Problem statement >>
The listing below should be reproduced precisely, except for its images.

Data for the task >>
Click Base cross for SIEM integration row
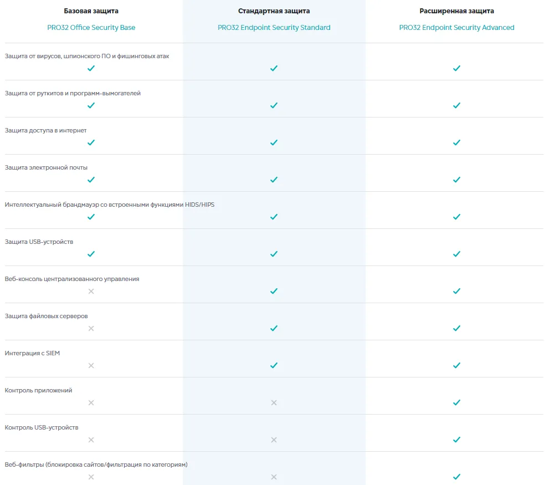This screenshot has width=549, height=485. pos(91,365)
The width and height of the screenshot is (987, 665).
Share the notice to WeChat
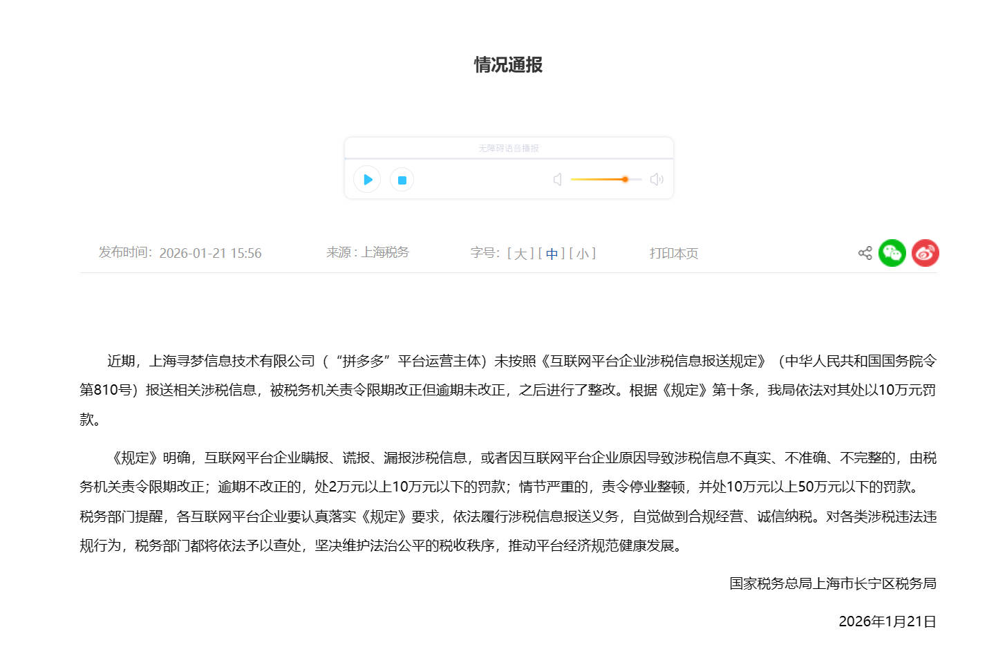[x=892, y=253]
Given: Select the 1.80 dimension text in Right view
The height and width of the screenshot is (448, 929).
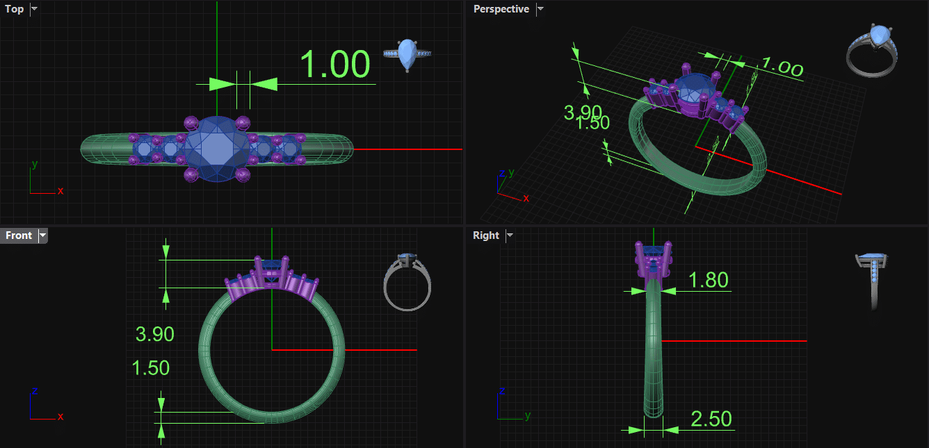Looking at the screenshot, I should coord(708,280).
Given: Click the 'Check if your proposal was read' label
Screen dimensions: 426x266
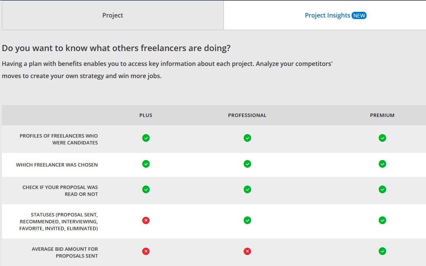Looking at the screenshot, I should click(60, 191).
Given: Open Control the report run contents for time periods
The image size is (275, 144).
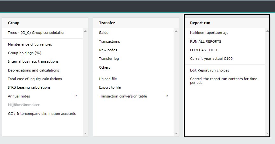Looking at the screenshot, I should [223, 81].
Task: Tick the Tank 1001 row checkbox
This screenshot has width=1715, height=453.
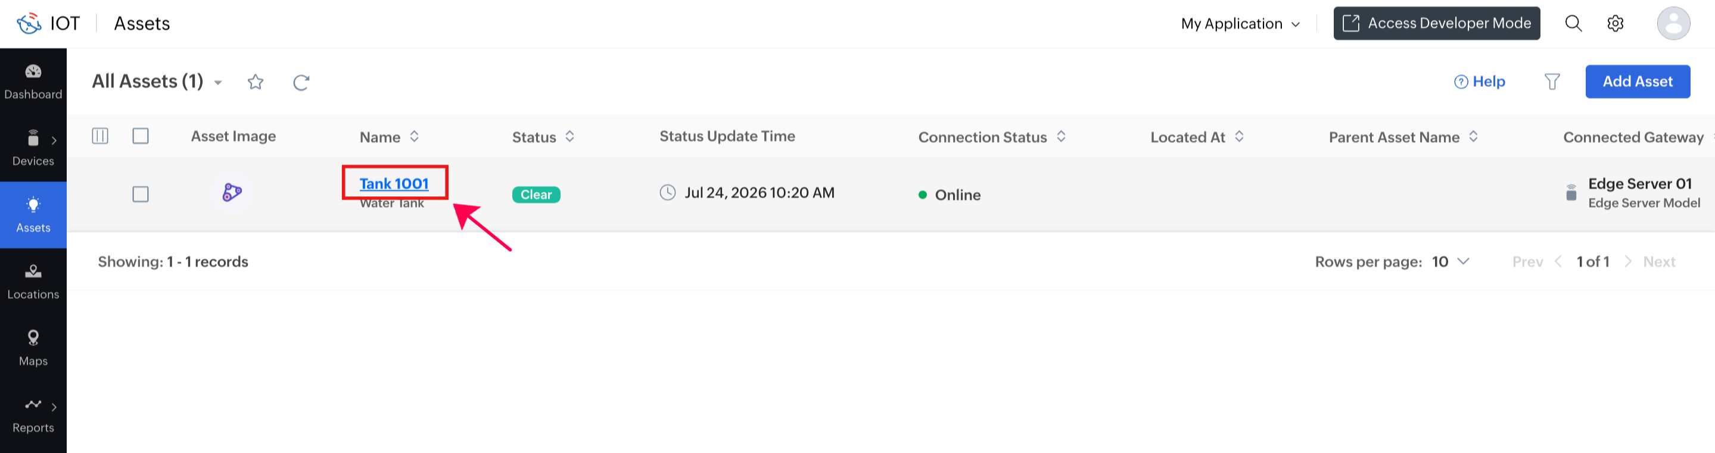Action: (x=140, y=194)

Result >>
Click Base cross for SIEM integration row
This screenshot has width=549, height=485. pos(91,365)
The width and height of the screenshot is (987, 665).
Share the notice to WeChat
[x=892, y=253]
Given: Select the 1.80 dimension text in Right view
The height and width of the screenshot is (448, 929).
Looking at the screenshot, I should coord(708,280).
Given: Click the 'Check if your proposal was read' label
Screen dimensions: 426x266
Looking at the screenshot, I should click(60, 191).
Given: Open Control the report run contents for time periods
The image size is (275, 144).
Looking at the screenshot, I should [223, 81].
Task: Tick the Tank 1001 row checkbox
This screenshot has width=1715, height=453.
Action: (x=140, y=194)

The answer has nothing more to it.